Mais, s'il est ainsi, chrétiens, ô Dieu, qu'il y a d'enfans à cheveux gris, et qu'il y a d'enfans dans le monde! puisque nous n'y voyons autre chose que des hommes foibles en raison et impétueux en désirs. Quelle raison a cet avare qui veut avoir nécessairement ce qui l'accommode, sans autre droit que son intérêt ? quelle raison à cet adultère tant de fois maudit par la loi de Dieu, qui entreprend sur la femme de son prochain sans autre titre que sa convoitise? ne ressemblent-ils pas à des enfans, qui croient que leur volonté leur est une raison suffisante pour s'approprier ce qu'ils veulent? Mais il y a cette différence, que la nature en lâchant la bride aux violentes inclinations des enfans, leur a donné pour frein leur propre foiblesse; au lieu que les désirs de l'âge plus avancé, encore plus impétueux, n'ayant point de semblables digues, se débordent aussi sans mesure, si la raison ne les resserre et ne les restreint. Concluons donc, chrétiens, que la véritable raison et la véritable sagesse, c'est de savoir se modérer. Oui, sans doute, on sort de l'enfance, et l'on devient raisonnable à mesure qu'on sait dompter ce qu'il y a en soi de trop violent.
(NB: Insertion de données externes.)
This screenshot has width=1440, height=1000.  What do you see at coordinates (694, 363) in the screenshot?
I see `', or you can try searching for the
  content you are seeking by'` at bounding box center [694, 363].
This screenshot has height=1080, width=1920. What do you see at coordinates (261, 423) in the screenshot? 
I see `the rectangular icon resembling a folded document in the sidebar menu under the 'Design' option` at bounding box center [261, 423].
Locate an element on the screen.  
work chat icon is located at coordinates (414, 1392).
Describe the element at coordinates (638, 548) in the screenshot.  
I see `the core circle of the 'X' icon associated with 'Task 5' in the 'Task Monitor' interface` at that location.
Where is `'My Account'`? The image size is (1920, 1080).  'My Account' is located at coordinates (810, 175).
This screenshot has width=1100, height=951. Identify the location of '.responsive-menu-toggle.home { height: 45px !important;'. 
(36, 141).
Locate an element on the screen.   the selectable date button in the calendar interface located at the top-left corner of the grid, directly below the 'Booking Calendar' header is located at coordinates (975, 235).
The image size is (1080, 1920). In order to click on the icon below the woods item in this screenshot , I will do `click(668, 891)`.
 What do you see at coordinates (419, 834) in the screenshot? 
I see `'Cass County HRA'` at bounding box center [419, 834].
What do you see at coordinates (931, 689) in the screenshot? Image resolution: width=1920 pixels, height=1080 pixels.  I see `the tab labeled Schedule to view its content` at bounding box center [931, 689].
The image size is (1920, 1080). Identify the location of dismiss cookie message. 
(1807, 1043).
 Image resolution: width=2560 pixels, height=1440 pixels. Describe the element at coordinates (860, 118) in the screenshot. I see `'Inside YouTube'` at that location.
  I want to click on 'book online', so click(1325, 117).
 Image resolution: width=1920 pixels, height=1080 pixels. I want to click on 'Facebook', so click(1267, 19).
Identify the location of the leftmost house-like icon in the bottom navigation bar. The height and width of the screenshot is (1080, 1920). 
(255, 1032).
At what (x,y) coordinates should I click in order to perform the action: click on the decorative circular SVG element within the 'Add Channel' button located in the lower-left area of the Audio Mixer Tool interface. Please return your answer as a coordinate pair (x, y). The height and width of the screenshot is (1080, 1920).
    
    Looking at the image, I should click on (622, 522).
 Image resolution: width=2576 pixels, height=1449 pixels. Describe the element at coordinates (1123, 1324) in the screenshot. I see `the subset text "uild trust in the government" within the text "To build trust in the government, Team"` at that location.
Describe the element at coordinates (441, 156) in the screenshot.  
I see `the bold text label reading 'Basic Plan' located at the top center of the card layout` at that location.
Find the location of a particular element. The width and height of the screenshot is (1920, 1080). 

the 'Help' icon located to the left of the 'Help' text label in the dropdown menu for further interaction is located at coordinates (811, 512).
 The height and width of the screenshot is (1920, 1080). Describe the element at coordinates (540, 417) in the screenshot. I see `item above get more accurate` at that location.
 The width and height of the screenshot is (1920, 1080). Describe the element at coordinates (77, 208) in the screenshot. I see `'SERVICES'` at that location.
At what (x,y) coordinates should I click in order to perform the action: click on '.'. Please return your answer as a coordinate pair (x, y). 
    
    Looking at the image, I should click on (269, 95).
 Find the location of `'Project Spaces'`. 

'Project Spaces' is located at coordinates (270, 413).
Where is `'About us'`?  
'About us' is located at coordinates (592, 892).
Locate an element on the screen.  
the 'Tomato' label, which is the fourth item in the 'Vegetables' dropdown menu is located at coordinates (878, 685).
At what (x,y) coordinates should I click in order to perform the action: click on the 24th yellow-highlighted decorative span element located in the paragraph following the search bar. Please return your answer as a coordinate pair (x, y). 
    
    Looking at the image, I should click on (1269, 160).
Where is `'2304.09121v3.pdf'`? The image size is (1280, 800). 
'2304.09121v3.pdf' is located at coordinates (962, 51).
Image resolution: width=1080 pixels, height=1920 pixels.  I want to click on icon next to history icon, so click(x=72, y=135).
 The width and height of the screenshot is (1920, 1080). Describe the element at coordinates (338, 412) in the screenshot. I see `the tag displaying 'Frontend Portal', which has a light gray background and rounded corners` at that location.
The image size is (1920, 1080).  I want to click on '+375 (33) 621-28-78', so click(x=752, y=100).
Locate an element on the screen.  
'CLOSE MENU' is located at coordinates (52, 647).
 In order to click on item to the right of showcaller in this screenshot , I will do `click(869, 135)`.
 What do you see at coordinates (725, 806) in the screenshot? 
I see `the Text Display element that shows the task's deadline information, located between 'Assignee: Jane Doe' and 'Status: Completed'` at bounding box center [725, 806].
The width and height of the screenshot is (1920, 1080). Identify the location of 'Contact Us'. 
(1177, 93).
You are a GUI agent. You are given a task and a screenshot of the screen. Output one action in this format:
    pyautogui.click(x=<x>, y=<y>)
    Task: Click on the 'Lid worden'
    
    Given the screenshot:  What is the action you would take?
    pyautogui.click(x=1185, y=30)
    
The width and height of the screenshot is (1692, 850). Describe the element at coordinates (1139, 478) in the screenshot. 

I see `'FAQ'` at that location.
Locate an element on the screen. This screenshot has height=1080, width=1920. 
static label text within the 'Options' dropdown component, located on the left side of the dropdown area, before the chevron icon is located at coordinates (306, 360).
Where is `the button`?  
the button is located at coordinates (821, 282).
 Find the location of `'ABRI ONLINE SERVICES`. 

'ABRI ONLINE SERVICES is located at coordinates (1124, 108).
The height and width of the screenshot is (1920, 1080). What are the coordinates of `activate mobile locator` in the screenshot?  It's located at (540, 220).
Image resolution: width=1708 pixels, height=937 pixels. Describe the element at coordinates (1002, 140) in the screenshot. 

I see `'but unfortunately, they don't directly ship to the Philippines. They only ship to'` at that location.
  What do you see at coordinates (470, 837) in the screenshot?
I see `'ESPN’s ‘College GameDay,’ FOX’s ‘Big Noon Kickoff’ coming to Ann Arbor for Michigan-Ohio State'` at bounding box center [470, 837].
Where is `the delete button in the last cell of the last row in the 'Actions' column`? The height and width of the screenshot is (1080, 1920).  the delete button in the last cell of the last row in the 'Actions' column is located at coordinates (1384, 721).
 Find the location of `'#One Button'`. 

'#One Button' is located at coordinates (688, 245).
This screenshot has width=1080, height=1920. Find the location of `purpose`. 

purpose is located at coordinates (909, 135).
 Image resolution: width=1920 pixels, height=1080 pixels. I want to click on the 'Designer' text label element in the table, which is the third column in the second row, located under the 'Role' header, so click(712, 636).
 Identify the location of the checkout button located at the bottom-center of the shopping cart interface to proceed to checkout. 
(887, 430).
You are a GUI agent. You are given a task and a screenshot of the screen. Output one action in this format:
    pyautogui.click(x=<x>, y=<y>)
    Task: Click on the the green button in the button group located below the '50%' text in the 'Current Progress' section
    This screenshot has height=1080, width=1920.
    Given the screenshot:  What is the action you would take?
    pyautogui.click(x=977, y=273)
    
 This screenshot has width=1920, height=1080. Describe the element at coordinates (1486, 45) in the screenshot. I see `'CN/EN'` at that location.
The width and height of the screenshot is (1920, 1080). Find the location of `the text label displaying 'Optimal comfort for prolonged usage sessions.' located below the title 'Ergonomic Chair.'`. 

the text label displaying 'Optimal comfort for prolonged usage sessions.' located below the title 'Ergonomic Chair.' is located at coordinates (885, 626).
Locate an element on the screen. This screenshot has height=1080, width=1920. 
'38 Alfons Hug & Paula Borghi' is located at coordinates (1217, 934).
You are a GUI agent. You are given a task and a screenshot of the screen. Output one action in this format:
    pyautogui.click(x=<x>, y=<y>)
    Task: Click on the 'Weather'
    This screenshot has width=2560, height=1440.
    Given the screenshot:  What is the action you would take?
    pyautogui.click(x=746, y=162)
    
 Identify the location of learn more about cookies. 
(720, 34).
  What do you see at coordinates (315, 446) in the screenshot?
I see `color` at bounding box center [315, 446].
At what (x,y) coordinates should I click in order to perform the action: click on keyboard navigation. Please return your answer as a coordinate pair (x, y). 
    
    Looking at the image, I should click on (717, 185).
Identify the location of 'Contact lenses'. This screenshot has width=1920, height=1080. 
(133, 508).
Celui-là est un homme fait et un véritable sage qui, comme dit le docte Synésius, ne se fait pas une obligation du soin de contenter ses désirs, mais qui sait régler ses désirs suivant ses obligations; et qui, sachant peser mûrement combien la nature est féconde en mau

vaises inclinations, retranche deçà et delà, comme un jardinier soigneux, tout ce qui est gâté et superflu, afin de ne laisser croître que ce qui est capable de porter les fruits d'une véritable sagesse.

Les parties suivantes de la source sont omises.